The adaptations to volvation of the external cephalic skeleton of Caecosphaeroma burgundum Dollfus, a subterranean waters Isopod., 1976, Marvillet Claude
The study of the cephalic capsule of Caecosphaeroma burgundum, a subterranean waters Isopod, demonstrates improved adaptations to volvation; these concern in a similar manner the other regions of the body, particularly the pleotelson. From a primitive aquatic Isopod structure, the head of this blind Spheromid has been completely fashioned by many mechanical factors: posterior margin of pleotelson providing support on the head, relation of anterior angles of the second pereionit and, above all, the mandibular palps and antennae which retract into two deep grooves of the face. The comparative study of the head of other volvational Isopods shows the importance of that "antennary factor", e.g. in Oniscoids, epigean Spheromids and some other subterranean waters Isopods (two Spheromids and one Cirolanid). This comparison shows that Caecosphaeroma burgundum is certainly the most specialized of all; it approaches perfection in volvation for it is the only one which rolls up into a hermetic sphere without outwards projections. Volvation seems to play a two-fold role. It is a mean of defence against predators used by single specimens and by copulating pairs, males and females being then associated in two concentric spheres. Furthermore, it is a very important way for passive dissemination allowing settlement of these Crustacea in distant subterranean waters.

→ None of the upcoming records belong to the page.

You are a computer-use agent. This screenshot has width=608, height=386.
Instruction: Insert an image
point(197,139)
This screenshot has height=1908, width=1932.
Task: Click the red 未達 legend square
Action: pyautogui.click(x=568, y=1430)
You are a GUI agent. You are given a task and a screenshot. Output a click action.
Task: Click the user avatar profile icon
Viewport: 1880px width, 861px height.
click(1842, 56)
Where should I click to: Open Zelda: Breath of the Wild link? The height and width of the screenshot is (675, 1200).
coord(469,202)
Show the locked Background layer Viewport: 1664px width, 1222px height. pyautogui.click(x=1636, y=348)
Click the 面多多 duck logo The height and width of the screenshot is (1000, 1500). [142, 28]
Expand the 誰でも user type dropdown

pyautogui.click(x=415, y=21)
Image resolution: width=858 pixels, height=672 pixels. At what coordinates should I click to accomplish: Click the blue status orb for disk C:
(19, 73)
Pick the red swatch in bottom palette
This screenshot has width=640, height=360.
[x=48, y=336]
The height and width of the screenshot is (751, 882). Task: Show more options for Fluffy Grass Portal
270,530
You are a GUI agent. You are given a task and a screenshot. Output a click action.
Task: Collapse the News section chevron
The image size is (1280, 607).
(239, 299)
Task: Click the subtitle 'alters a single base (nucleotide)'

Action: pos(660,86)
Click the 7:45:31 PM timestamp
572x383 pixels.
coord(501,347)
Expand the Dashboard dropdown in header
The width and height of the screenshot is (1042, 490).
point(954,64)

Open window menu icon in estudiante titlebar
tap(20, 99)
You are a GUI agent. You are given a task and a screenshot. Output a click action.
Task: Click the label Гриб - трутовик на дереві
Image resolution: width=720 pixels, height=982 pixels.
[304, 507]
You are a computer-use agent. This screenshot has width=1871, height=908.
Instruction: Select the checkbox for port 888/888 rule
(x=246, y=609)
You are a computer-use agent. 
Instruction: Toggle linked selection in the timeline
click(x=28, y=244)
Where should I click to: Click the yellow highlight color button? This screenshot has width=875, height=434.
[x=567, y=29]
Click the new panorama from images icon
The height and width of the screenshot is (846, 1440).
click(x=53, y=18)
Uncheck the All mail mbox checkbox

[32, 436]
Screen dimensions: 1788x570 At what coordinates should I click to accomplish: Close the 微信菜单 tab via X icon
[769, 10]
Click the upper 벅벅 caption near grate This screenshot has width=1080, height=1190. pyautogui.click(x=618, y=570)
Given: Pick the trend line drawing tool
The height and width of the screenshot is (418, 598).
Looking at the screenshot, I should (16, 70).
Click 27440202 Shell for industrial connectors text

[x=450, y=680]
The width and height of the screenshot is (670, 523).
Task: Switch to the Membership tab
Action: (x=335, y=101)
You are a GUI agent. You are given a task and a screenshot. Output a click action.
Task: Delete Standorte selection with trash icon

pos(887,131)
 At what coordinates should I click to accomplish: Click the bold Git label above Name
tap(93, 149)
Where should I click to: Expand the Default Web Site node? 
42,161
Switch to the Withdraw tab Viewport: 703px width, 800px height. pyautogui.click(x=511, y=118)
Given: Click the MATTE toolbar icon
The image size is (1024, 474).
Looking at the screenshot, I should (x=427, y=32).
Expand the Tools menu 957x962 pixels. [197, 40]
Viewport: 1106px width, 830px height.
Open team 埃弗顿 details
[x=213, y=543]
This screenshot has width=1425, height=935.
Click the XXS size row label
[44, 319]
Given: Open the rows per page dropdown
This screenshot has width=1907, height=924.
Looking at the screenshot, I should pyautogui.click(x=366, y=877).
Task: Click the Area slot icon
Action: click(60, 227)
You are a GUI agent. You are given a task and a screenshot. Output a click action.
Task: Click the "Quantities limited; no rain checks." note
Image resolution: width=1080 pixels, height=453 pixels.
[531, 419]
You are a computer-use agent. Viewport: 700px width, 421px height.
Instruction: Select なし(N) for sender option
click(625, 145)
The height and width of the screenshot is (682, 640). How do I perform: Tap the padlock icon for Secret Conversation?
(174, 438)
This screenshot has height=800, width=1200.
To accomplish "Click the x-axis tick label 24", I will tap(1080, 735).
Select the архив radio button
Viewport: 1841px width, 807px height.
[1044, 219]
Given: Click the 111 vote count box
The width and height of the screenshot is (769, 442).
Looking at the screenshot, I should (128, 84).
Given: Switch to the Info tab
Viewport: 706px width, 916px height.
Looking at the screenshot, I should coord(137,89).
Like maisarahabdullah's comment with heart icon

Humidity responses and the role of Hamann's organ of cavernicolous Bathysciinae (Coleoptera Catopidae)., 1978, Luccarelli Marco, Sbordoni Valerio
The humidity responses of Bathysciola derosasi and Leptodirus hohenwarti, two species of troglobitic Bathysciinae showing different degrees of adaptation to cave environment, have been studied. Intact and antennectomised subjects were tested using choice-chambers with various combinations of relative humidity alternatives (i.e. 20-100%, 50-100%, 90-100%, 50-90% and, as controls, 100-100%) to investigate the role played by the sense organs situated on the 7th, 9th and 10th antenna segments. The results show that intact-antenna subjects of both species are very sensitive to humidity gradients and that their intensity of reaction varies according to the intensity of stimulus, as previously reported by Argano, Sbordoni and Cobolli Sbordoni (1969). The antennectomy experiments show that receptors situated on the 7th, 9th and 10th antenna segments (Hamann's organ) are involved in hygroreception. In Leptodirus. insects antennectomised below the 9th segment show a reduced intensity of reaction, while those antennectomised below the 7th segment show no positive response at all. This seems to indicate that receptors in the 9th and 10th antennal segments have additive roles beyond that of the 7th. Further research is needed to ascertain whether the antennal organs of Bathysciinae may have yet further additional sensory roles (e.g. chemioreception) as their complex structure suggests.